## [Dataset rows]
================

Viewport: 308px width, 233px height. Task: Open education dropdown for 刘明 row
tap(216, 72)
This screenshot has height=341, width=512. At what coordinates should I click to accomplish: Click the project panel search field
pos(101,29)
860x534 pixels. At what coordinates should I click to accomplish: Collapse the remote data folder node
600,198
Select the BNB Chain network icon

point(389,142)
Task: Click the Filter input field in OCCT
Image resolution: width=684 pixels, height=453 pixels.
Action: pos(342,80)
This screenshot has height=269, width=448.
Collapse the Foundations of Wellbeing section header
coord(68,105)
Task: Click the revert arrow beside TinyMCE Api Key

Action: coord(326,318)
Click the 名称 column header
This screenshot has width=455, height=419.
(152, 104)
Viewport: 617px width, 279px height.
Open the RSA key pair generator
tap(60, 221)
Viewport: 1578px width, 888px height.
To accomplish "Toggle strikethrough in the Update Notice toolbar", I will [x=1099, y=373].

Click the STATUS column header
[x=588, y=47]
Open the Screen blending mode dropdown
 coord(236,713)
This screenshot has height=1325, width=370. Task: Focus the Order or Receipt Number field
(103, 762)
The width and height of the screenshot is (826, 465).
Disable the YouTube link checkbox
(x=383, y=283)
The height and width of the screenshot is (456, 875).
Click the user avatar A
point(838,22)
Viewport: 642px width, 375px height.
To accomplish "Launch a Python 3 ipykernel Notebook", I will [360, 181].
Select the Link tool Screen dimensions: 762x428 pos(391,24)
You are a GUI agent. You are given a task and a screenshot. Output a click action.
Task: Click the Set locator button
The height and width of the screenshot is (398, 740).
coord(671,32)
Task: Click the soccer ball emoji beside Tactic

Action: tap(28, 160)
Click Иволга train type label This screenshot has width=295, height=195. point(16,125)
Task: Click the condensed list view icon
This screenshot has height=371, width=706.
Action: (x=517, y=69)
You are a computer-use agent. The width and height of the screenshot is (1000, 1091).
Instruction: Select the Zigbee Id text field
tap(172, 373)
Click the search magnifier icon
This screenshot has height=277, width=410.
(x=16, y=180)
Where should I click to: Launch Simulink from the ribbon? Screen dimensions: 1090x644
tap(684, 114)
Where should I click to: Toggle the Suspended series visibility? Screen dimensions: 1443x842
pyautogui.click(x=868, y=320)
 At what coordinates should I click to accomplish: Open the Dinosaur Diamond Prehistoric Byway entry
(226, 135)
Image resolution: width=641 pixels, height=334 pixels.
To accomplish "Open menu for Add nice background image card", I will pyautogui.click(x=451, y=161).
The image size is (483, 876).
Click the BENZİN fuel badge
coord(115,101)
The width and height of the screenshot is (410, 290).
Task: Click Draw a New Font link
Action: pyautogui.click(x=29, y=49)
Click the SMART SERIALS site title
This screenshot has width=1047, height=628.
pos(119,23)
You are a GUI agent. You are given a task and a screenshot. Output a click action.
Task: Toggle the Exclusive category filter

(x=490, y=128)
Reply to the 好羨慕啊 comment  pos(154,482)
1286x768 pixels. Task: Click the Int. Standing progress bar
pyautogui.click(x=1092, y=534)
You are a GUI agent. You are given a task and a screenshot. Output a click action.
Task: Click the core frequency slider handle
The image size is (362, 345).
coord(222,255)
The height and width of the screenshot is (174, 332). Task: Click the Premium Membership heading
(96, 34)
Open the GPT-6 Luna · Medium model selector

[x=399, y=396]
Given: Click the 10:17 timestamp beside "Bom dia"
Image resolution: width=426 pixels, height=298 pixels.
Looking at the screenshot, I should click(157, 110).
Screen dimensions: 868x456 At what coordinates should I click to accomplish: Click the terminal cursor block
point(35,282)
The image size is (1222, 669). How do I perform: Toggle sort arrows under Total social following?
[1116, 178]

================

## [To be done]
Reproduce every row above with "column header" changed to "table heading" wherever it occurs, and leave everything else unchanged.

## [Solution to the problem]
Viewport: 308px width, 233px height. Task: Open education dropdown for 刘明 row
tap(216, 72)
This screenshot has height=341, width=512. At what coordinates should I click to accomplish: Click the project panel search field
pos(101,29)
860x534 pixels. At what coordinates should I click to accomplish: Collapse the remote data folder node
600,198
Select the BNB Chain network icon

point(389,142)
Task: Click the Filter input field in OCCT
Image resolution: width=684 pixels, height=453 pixels.
Action: pos(342,80)
This screenshot has height=269, width=448.
Collapse the Foundations of Wellbeing section header
coord(68,105)
Task: Click the revert arrow beside TinyMCE Api Key

Action: coord(326,318)
Click the 名称 table heading
This screenshot has width=455, height=419.
(152, 104)
Viewport: 617px width, 279px height.
Open the RSA key pair generator
tap(60, 221)
Viewport: 1578px width, 888px height.
To accomplish "Toggle strikethrough in the Update Notice toolbar", I will [x=1099, y=373].

Click the STATUS table heading
[x=588, y=47]
Open the Screen blending mode dropdown
 coord(236,713)
This screenshot has height=1325, width=370. Task: Focus the Order or Receipt Number field
(103, 762)
The width and height of the screenshot is (826, 465).
Disable the YouTube link checkbox
(x=383, y=283)
The height and width of the screenshot is (456, 875).
Click the user avatar A
point(838,22)
Viewport: 642px width, 375px height.
To accomplish "Launch a Python 3 ipykernel Notebook", I will [360, 181].
Select the Link tool Screen dimensions: 762x428 pos(391,24)
You are a GUI agent. You are given a task and a screenshot. Output a click action.
Task: Click the Set locator button
The height and width of the screenshot is (398, 740).
coord(671,32)
Task: Click the soccer ball emoji beside Tactic

Action: tap(28, 160)
Click Иволга train type label This screenshot has width=295, height=195. point(16,125)
Task: Click the condensed list view icon
This screenshot has height=371, width=706.
Action: (x=517, y=69)
You are a computer-use agent. The width and height of the screenshot is (1000, 1091).
Instruction: Select the Zigbee Id text field
tap(172, 373)
Click the search magnifier icon
This screenshot has height=277, width=410.
(x=16, y=180)
Where should I click to: Launch Simulink from the ribbon? Screen dimensions: 1090x644
tap(684, 114)
Where should I click to: Toggle the Suspended series visibility? Screen dimensions: 1443x842
pyautogui.click(x=868, y=320)
 At what coordinates should I click to accomplish: Open the Dinosaur Diamond Prehistoric Byway entry
(226, 135)
Image resolution: width=641 pixels, height=334 pixels.
To accomplish "Open menu for Add nice background image card", I will pyautogui.click(x=451, y=161).
The image size is (483, 876).
Click the BENZİN fuel badge
coord(115,101)
The width and height of the screenshot is (410, 290).
Task: Click Draw a New Font link
Action: pyautogui.click(x=29, y=49)
Click the SMART SERIALS site title
This screenshot has width=1047, height=628.
pos(119,23)
You are a GUI agent. You are given a task and a screenshot. Output a click action.
Task: Toggle the Exclusive category filter

(x=490, y=128)
Reply to the 好羨慕啊 comment  pos(154,482)
1286x768 pixels. Task: Click the Int. Standing progress bar
pyautogui.click(x=1092, y=534)
You are a GUI agent. You are given a task and a screenshot. Output a click action.
Task: Click the core frequency slider handle
The image size is (362, 345).
coord(222,255)
The height and width of the screenshot is (174, 332). Task: Click the Premium Membership heading
(96, 34)
Open the GPT-6 Luna · Medium model selector

[x=399, y=396]
Given: Click the 10:17 timestamp beside "Bom dia"
Image resolution: width=426 pixels, height=298 pixels.
Looking at the screenshot, I should click(157, 110).
Screen dimensions: 868x456 At what coordinates should I click to accomplish: Click the terminal cursor block
point(35,282)
The image size is (1222, 669). How do I perform: Toggle sort arrows under Total social following?
[1116, 178]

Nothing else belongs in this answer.